Source document -
----

I then went back to The Nightingale Centre between Christmas and New Year to have the biopsy. It was a little bit uncomfortable as it was done during a mammogram, where tiny bits of my breast tissue were removed. The worst thing was the noise of the instrument when it took the sample! It was a proper crunch!
I was called back to The Nightingale Centre on the 4th of January 2013. My husband and I were shown into a room with sofas and nice pictures on the wall, not a surgical environment at all. I instinctively knew we were getting bad news. I said to my husband this is not good.
A female doctor and a couple of nurses came in and the doctor sat right opposite me and looked straight into my eyes and said:
“You do know you have breast cancer, don’t you?”
I actually didn’t know and at that moment went deaf! My head was whirling not sure what to think!
But then she said:
“Well actually, you have got DCIS (which is ductal carcinoma in situ). This is a cell that sits under the calcification but has not turned into breast cancer yet!”
I was shocked! Not sure what to think. Had I got breast cancer or not? I was advised to have a lumpectomy to remove the breast tissue that contained the DCIS and the calcification.
I had my first surgery a couple of weeks later. I had to have a wire inserted into my breast under a mammogram to the point of where they thought the DCIS was situated. As there was no lump this was the only way to get to the correct area of my breast. It looked like I had a remote-controlled boob! This made me laugh! I had four and a half ounces removed from my right breast and the incision was quite small and very neat. I was treated so well in the hospital; everyone was just so lovely.

----

Study material -
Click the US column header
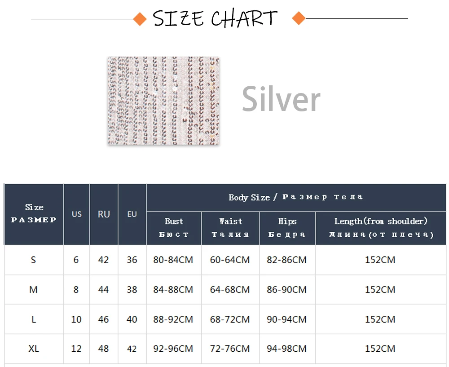This screenshot has height=367, width=449. coord(76,214)
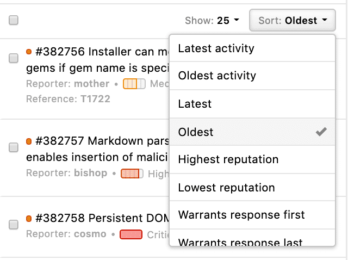
Task: Open the Show 25 dropdown
Action: pyautogui.click(x=212, y=21)
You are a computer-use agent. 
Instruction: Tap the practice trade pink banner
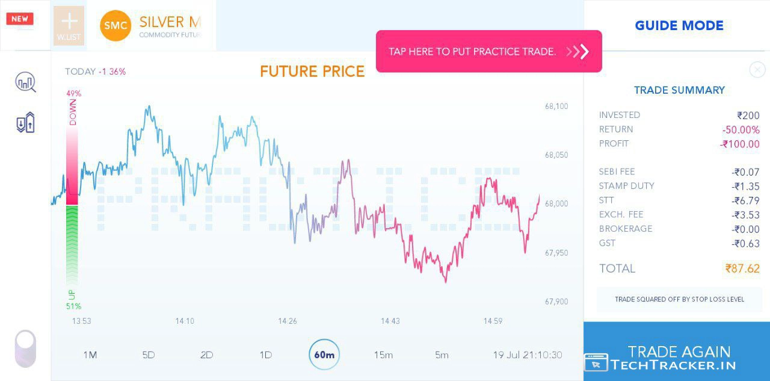(x=472, y=52)
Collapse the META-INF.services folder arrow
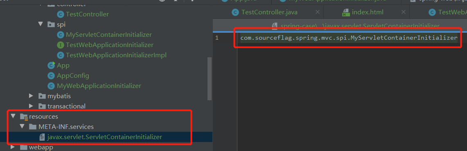This screenshot has height=151, width=467. (22, 126)
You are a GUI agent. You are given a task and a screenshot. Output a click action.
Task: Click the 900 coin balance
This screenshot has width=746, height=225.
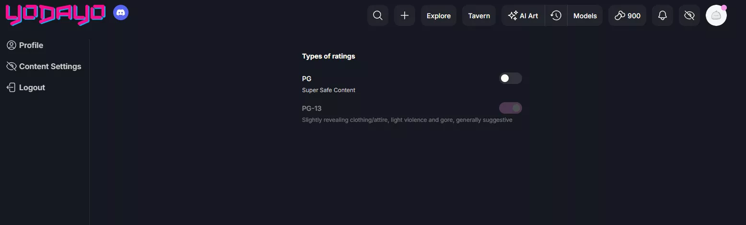click(628, 16)
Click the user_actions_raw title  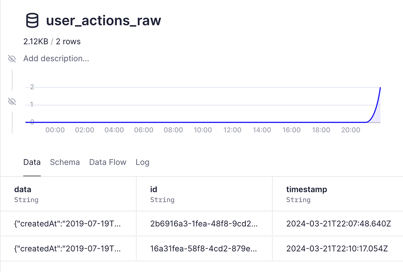click(104, 21)
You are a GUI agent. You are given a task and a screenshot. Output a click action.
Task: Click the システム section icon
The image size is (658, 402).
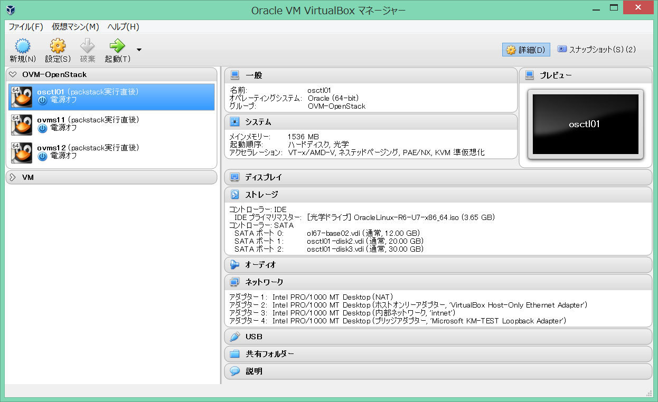[234, 122]
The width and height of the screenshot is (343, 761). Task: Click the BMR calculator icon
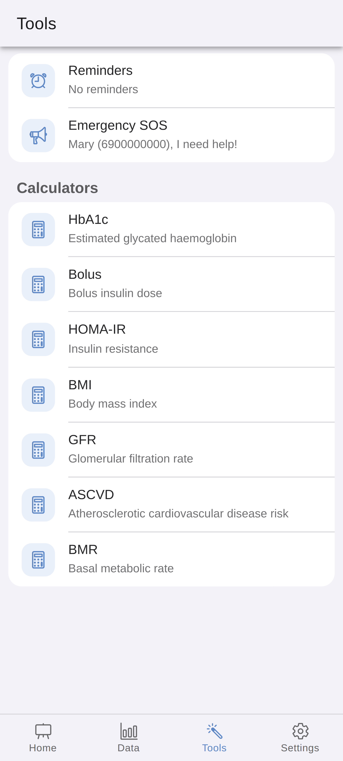[38, 560]
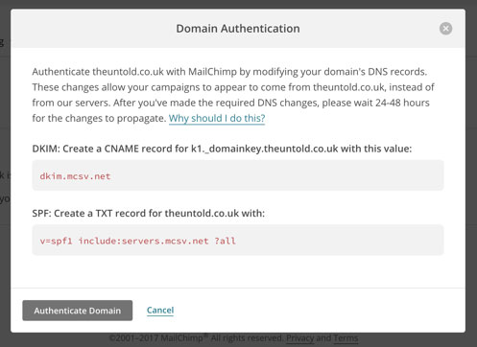477x347 pixels.
Task: Click blank space inside the DKIM code box
Action: [x=275, y=175]
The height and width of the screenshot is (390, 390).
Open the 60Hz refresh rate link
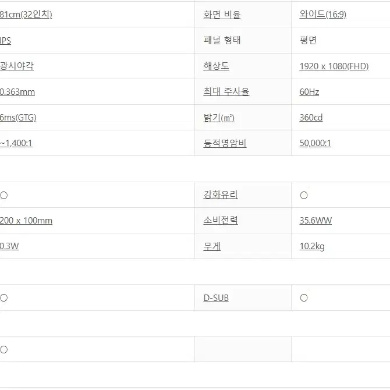point(309,92)
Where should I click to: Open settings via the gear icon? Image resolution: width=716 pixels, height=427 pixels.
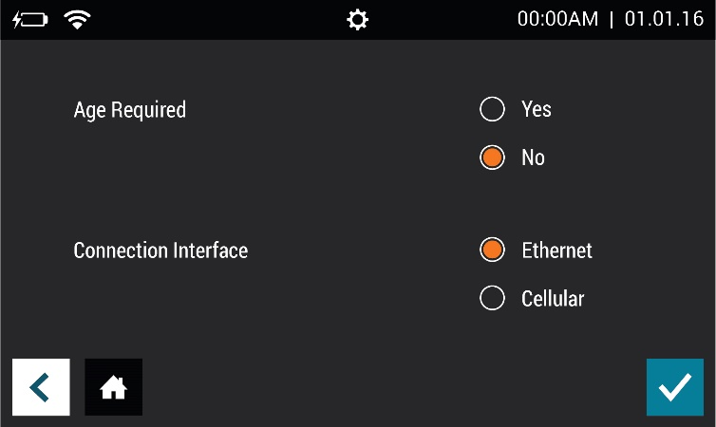pyautogui.click(x=357, y=20)
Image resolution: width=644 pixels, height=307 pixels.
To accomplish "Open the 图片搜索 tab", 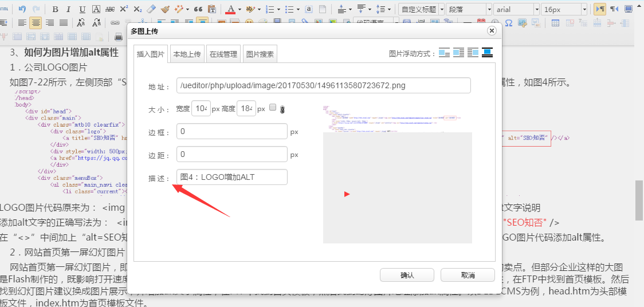I will (x=260, y=54).
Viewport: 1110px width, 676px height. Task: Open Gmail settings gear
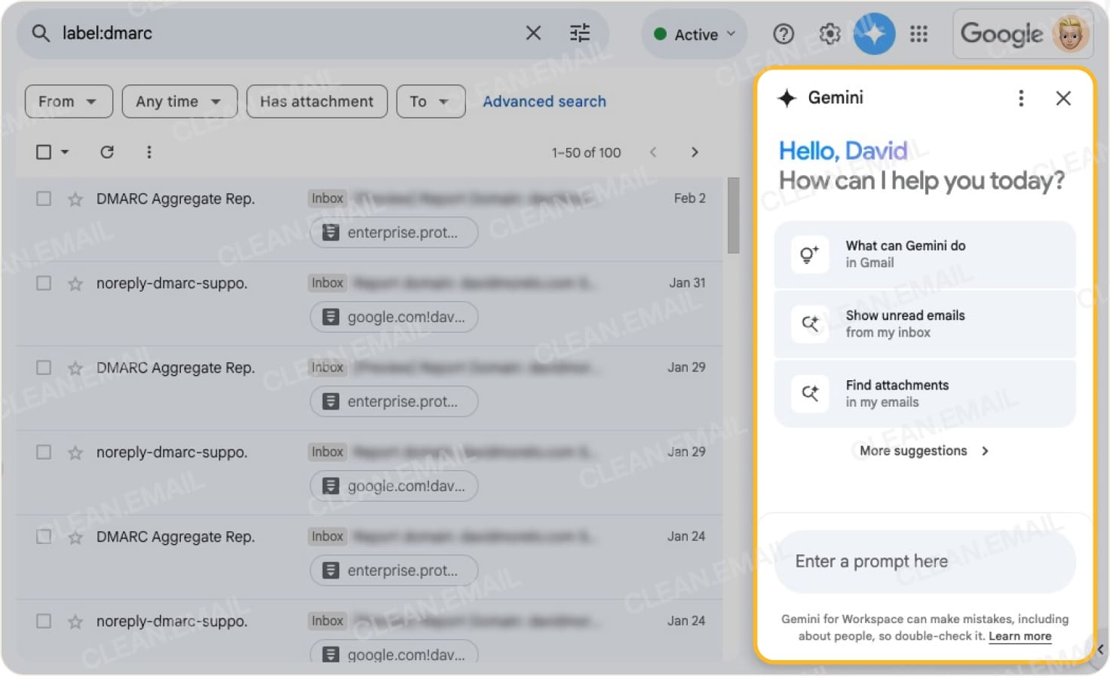pyautogui.click(x=829, y=33)
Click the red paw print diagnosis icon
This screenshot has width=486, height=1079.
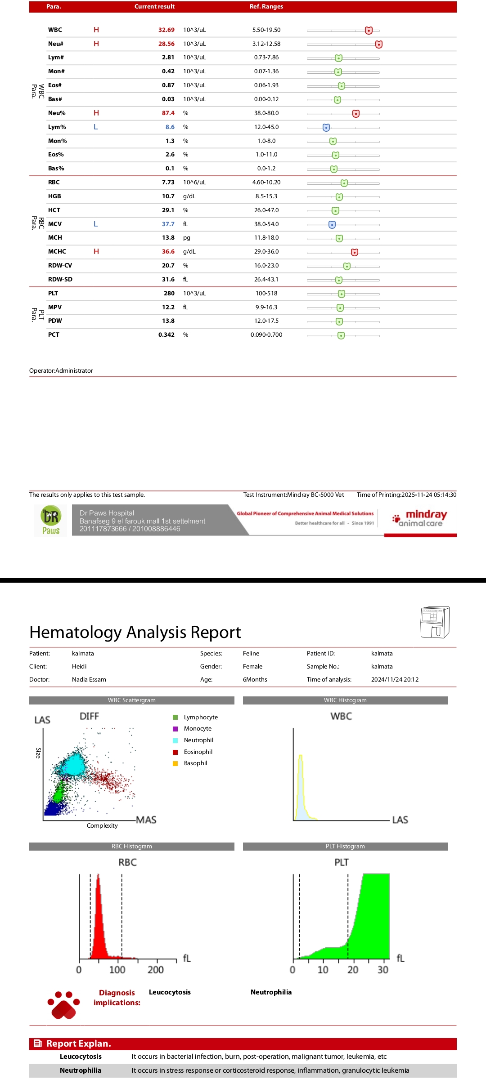[x=63, y=1004]
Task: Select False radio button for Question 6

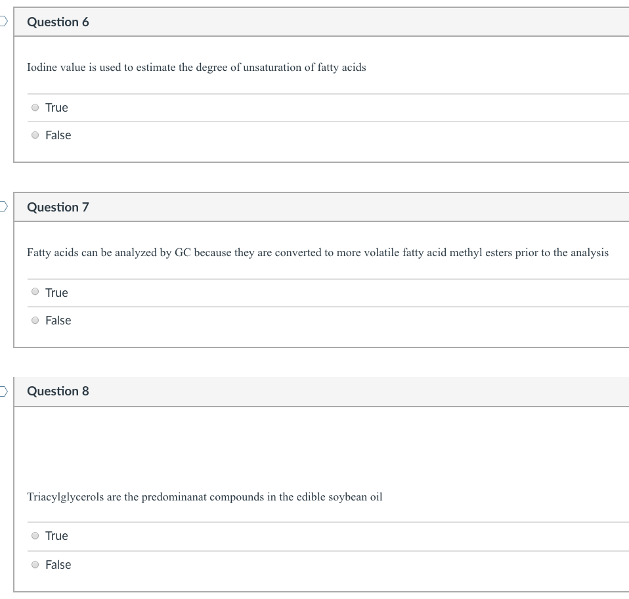Action: (35, 135)
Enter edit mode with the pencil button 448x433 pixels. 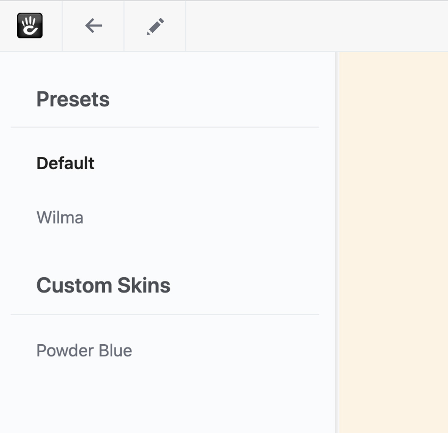(155, 26)
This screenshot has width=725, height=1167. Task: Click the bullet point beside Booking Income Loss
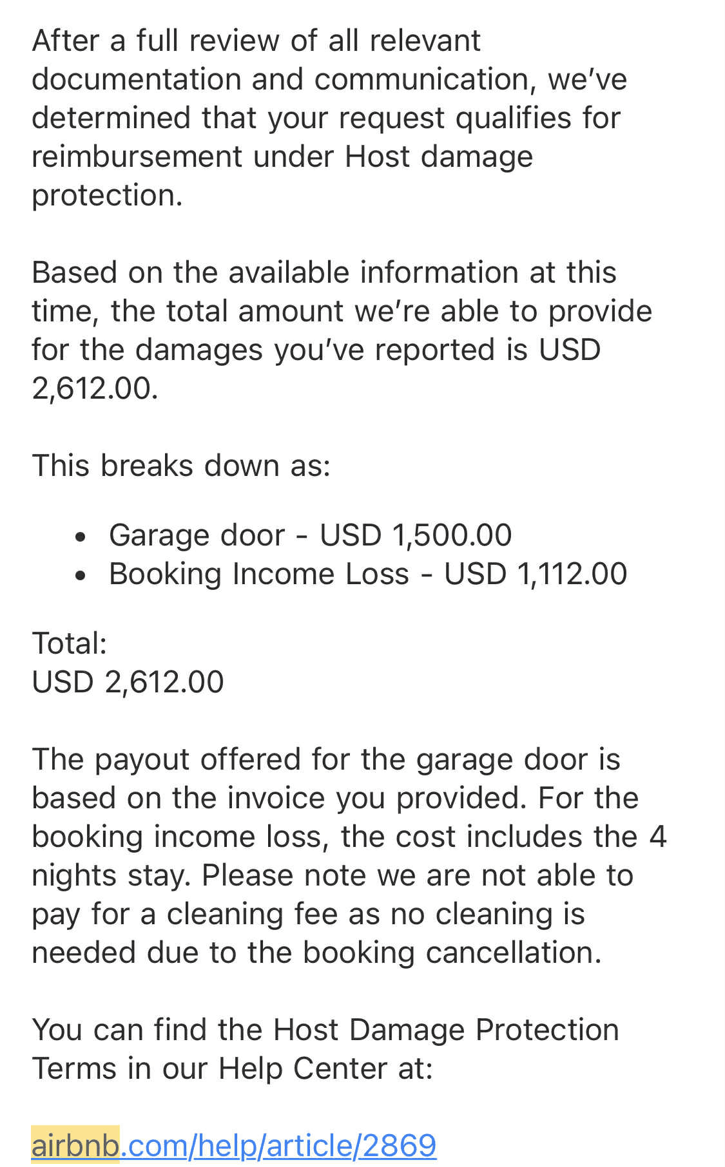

----

Activities -
1/ List every time reference that the account of the DCIS diagnosis gives for an event, and pair each with the event it dates.
2/ From the account of the DCIS diagnosis, transcribe the stretch from "I then went" through "is not good.".
3/ According to the account of the DCIS diagnosis, how much tissue was removed from the right breast during the first surgery?

Solved tasks -
1/
- Between Christmas and New Year: the biopsy at The Nightingale Centre
- The 4th of January 2013: being called back to The Nightingale Centre
- A couple of weeks later: the first surgery

2/
I then went back to The Nightingale Centre between Christmas and New Year to have the biopsy. It was a little bit uncomfortable as it was done during a mammogram, where tiny bits of my breast tissue were removed. The worst thing was the noise of the instrument when it took the sample! It was a proper crunch!
I was called back to The Nightingale Centre on the 4th of January 2013. My husband and I were shown into a room with sofas and nice pictures on the wall, not a surgical environment at all. I instinctively knew we were getting bad news. I said to my husband this is not good.

3/ Four and a half ounces.